Caenorhabditis elegans as a model organism
C. elegans has been used to study the different functions of genes as well as mutations that cause diseases in man. Its gene structure has been used by researchers to identify and locate genes and mutations in the human genome to help understand many of the human disorders. For instance, C. elegans has long been used to study a genetic human condition of the kidney, the polycystic kidney disease, which involves growth of sacs in the human kidney filled with fluid. C. elegans has been used as a model organism to identify the pathways that lead to the growth of the cysts as well as understanding the protein mutations that result to development of the disease (Adams, 2008, p. 1).
Other animal models besides Caenorhabditis elegans include: Drosophila melanogaster, a fruit fly which is easily cultivated in the lab. Used commonly because it can be easily mutated and they grow fast allowing rapid generations. It is also large enough to see many of its body parts with the naked eyes. Another most used animal is Arbacia puntualata, a sea urchin used to study embryology. Hydra has been used to study regeneration and differentiation in animals as well as body symmetry. Besides vertebrates, invertebrates have also been used as model animals such as the Guinea pig, dogs and even cats among many others.
Developmental biologists have over the past decades used the nematode, Caenorhabditis elegans as a model animal to study the biological development of a cell. It has been the most preferred model organism/animal over the others because it has certain advantages that make the study work a lot easier and efficient. To start with, it is very transparent allowing the scientists to easily observe the cell that they are studying using a simple dissecting microscope.
It is also advantageous in that it has a small body which makes it easy to grow in large numbers in a cell culture. Its short life cycle of approximately three days allows scientists to produce as many generations as they desire for their studies. Breeding of the nematode is easy since it has both male and hermaphrodite sexes which means that males can mate with the hermaphrodites or in the absence of the males, the hermaphrodite can self-fertilize hence fertilization is always ensured. Advanced microscopes and other study tools such as antibodies can be used on the nematode. Its efficiency is added by the fact that it has a genome which has been sequenced making it much easier for scientists to identify the specific gene of interest (Brenner, 2010, p. 1).

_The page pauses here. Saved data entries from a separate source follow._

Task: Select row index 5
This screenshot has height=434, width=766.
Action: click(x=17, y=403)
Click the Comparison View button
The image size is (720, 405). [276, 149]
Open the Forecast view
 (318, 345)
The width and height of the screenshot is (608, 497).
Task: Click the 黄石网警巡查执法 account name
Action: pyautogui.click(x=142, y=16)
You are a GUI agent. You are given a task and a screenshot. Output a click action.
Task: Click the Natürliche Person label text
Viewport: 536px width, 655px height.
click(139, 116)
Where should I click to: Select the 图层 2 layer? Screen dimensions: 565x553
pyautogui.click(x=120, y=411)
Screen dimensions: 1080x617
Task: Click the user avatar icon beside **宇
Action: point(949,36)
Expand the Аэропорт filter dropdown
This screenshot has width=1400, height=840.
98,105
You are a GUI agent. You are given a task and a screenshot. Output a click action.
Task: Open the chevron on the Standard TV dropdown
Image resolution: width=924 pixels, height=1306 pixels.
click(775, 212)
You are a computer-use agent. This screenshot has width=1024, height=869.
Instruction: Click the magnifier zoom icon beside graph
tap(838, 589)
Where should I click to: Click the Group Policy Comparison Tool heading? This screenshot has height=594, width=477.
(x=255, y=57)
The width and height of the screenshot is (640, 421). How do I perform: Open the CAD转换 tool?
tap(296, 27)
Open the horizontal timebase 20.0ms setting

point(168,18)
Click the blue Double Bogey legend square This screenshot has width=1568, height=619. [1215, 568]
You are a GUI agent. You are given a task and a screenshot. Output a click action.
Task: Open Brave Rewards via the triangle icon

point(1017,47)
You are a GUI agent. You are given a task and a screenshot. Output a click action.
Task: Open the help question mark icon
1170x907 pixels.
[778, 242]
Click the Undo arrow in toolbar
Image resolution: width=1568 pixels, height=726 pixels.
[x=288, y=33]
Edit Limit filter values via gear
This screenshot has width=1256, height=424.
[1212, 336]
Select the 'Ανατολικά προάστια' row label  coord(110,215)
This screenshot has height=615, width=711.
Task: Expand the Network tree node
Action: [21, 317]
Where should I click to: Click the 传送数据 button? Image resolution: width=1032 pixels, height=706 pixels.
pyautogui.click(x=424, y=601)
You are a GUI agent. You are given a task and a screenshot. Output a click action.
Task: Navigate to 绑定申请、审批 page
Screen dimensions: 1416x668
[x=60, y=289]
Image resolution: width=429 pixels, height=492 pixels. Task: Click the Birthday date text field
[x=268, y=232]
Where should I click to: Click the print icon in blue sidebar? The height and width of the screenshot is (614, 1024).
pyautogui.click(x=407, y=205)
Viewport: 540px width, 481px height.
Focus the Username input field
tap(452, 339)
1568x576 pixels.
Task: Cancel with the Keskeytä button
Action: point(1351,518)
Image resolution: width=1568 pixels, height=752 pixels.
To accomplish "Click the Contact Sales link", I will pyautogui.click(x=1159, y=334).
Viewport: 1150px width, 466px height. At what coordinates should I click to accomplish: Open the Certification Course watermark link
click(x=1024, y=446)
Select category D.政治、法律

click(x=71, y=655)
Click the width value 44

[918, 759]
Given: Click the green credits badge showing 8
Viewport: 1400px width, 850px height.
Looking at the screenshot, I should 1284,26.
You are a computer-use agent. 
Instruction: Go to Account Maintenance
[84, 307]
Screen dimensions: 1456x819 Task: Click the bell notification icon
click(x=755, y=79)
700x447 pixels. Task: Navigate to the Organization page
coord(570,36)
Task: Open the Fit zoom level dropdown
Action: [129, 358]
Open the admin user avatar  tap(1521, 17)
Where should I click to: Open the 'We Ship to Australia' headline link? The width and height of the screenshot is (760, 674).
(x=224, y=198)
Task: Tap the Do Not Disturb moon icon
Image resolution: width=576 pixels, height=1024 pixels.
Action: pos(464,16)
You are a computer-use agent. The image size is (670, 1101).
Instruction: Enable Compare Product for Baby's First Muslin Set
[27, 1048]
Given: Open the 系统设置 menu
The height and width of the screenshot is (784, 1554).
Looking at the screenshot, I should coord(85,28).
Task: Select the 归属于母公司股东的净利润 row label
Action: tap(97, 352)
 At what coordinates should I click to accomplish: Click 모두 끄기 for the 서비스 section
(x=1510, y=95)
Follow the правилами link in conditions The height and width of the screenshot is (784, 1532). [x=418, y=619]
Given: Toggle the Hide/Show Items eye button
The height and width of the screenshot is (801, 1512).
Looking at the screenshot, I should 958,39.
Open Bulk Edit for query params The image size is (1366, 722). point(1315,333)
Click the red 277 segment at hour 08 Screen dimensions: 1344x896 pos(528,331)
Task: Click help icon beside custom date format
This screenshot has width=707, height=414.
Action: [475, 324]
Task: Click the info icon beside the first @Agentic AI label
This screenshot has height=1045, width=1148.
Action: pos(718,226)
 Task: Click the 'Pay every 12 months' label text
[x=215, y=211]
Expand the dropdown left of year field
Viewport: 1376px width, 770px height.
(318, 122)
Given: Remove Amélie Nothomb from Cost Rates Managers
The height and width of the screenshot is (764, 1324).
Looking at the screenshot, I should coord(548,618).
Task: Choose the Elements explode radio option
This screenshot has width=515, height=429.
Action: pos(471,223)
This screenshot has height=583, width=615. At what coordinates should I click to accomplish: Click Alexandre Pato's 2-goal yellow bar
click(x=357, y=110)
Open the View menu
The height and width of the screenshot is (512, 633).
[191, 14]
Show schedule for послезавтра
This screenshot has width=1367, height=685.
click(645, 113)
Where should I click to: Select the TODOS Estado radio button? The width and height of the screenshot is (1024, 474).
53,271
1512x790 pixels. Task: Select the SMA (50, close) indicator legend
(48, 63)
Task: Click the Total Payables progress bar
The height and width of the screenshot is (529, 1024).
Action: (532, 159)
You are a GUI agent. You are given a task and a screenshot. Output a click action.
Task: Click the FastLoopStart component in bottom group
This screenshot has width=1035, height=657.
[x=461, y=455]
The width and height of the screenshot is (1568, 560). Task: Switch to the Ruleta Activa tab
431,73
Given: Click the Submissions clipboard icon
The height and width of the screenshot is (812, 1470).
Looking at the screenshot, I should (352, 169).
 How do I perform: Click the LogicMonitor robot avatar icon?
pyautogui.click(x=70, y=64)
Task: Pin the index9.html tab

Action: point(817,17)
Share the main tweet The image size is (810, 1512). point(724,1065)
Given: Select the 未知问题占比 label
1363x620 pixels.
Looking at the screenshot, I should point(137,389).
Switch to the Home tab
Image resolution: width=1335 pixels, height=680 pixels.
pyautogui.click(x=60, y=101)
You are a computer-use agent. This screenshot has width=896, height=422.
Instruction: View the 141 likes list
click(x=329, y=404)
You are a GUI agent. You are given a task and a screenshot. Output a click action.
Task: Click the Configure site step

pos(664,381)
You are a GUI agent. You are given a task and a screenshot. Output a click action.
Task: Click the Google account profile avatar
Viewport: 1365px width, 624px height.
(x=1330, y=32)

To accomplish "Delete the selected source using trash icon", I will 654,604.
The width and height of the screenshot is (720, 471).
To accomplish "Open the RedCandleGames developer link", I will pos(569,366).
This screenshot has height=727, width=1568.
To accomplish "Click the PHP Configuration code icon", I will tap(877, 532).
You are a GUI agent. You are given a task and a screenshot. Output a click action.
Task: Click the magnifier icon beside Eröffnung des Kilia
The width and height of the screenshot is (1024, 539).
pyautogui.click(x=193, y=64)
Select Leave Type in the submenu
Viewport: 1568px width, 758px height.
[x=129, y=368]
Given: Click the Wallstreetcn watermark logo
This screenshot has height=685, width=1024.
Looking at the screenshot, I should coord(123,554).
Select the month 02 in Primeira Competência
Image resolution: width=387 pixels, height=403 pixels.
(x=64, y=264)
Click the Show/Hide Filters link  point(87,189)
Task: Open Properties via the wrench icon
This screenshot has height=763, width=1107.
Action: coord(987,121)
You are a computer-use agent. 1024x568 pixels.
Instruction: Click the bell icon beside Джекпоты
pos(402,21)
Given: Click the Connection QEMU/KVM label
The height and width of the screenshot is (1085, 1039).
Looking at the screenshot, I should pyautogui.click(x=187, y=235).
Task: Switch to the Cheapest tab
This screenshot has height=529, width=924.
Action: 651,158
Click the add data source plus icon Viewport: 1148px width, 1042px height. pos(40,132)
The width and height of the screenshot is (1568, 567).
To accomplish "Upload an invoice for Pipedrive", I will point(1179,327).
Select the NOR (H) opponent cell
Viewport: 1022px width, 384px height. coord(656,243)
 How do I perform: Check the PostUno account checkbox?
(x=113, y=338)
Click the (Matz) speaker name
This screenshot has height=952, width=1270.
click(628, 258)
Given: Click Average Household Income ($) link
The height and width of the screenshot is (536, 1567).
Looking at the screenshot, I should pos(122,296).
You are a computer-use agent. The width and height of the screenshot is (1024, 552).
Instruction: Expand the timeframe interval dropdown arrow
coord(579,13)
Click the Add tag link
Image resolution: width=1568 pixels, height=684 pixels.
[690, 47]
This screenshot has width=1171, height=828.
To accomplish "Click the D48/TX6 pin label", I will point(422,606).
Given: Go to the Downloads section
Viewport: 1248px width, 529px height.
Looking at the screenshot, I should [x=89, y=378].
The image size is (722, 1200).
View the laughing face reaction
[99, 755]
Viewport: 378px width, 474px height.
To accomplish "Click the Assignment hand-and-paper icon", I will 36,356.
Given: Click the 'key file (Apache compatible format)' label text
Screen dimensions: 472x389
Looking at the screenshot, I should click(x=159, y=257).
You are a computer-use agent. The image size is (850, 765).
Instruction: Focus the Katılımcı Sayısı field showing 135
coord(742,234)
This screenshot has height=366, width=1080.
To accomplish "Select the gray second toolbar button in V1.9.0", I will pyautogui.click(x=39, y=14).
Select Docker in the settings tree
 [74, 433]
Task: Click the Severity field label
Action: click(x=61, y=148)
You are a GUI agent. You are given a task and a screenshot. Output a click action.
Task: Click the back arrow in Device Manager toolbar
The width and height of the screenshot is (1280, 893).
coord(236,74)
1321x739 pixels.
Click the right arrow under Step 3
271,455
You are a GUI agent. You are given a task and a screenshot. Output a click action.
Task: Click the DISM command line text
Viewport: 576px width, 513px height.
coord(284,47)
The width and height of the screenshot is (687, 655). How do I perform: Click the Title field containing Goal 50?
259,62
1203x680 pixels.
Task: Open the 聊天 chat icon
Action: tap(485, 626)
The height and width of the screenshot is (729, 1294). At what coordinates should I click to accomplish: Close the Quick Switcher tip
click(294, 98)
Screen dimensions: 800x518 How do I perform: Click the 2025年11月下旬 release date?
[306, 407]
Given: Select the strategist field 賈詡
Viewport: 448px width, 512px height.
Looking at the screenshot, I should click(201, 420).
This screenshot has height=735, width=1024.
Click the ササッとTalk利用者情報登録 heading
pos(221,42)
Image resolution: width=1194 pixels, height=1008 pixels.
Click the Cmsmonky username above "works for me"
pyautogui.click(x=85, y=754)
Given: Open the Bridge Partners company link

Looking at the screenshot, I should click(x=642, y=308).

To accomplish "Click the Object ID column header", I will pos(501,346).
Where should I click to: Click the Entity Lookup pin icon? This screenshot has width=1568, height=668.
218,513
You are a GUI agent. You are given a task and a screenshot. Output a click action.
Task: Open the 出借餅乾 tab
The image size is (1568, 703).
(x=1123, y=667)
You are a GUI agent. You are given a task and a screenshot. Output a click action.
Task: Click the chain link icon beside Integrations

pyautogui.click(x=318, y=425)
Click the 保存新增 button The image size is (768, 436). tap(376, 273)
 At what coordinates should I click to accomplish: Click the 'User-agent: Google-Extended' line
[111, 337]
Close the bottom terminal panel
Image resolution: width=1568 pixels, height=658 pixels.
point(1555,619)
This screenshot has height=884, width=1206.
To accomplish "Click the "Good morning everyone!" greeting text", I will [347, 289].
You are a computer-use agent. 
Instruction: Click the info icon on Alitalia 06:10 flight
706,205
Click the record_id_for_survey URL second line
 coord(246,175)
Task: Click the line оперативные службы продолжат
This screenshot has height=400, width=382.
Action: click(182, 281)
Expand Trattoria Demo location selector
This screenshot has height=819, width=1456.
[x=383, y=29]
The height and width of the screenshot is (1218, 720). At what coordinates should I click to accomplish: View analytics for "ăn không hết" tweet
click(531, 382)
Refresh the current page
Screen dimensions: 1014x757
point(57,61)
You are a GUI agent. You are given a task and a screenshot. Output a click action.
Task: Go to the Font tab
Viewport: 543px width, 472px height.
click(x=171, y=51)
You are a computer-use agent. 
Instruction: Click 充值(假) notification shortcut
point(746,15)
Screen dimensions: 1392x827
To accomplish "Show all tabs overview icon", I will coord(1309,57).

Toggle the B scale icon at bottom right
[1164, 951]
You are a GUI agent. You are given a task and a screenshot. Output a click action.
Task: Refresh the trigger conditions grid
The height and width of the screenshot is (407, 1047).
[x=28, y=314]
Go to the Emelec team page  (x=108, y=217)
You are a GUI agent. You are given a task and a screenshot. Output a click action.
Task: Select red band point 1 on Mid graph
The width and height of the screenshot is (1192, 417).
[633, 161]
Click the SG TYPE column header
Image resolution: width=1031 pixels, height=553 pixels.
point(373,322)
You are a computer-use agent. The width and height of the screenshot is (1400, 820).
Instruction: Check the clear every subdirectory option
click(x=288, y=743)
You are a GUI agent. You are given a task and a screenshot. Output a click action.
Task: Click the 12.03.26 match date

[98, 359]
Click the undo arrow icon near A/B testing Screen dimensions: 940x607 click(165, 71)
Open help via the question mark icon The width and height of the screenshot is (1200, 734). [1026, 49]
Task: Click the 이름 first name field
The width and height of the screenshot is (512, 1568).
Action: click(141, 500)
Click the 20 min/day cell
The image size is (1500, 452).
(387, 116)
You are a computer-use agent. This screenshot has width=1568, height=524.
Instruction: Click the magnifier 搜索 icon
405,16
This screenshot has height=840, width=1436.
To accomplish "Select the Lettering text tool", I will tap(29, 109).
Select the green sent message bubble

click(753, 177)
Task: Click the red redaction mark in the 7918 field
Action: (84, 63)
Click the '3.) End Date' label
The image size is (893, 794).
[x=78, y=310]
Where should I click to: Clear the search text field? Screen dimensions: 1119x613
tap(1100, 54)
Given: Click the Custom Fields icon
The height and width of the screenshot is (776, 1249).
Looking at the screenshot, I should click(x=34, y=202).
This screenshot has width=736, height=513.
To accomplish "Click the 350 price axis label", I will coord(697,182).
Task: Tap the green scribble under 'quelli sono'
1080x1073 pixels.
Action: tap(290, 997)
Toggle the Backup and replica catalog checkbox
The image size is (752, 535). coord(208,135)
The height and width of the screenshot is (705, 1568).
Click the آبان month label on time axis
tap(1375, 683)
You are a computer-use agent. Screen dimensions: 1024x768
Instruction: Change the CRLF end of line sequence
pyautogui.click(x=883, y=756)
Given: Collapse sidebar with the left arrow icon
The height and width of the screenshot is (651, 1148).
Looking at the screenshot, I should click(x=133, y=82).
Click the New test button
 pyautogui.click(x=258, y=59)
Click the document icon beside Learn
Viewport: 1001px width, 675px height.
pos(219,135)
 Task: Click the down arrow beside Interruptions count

Disadvantages of C. elegans
Besides being advantageous in scientific research, C. elegans has some disadvantages over the other model organisms. For instance, its small body is a disadvantage on the part of the animal in that it can easily be preyed on by other larger organisms. Similarly, its short life cycle may be a disadvantage when many of the nematodes die before breeding something which when repeated may deplete the nematode’s generation. Since many of the nematodes are hermaphrodites with only a few males, variations are not likely to occur because of self fertilization. As a result, certain genetic diseases will keep on being passed from generation to generation due to lack of gene varieties (Johnson, 2011, p. 1).
Reference List
Adams, J. (2008). C. elegans: Model Organisms in the Discovery of PKD. Web.
Brenner, S. (2010). A good organism to use for genetic research. Web.
Johnson, T. (2011). Advantages and disadvantages of Caenorhabditis elegans for aging research. Web.
Plomin, R. (2000). The Role of Inheritance in Behavior. Web.
Okasha, S.(2006). Population Genetics. Web.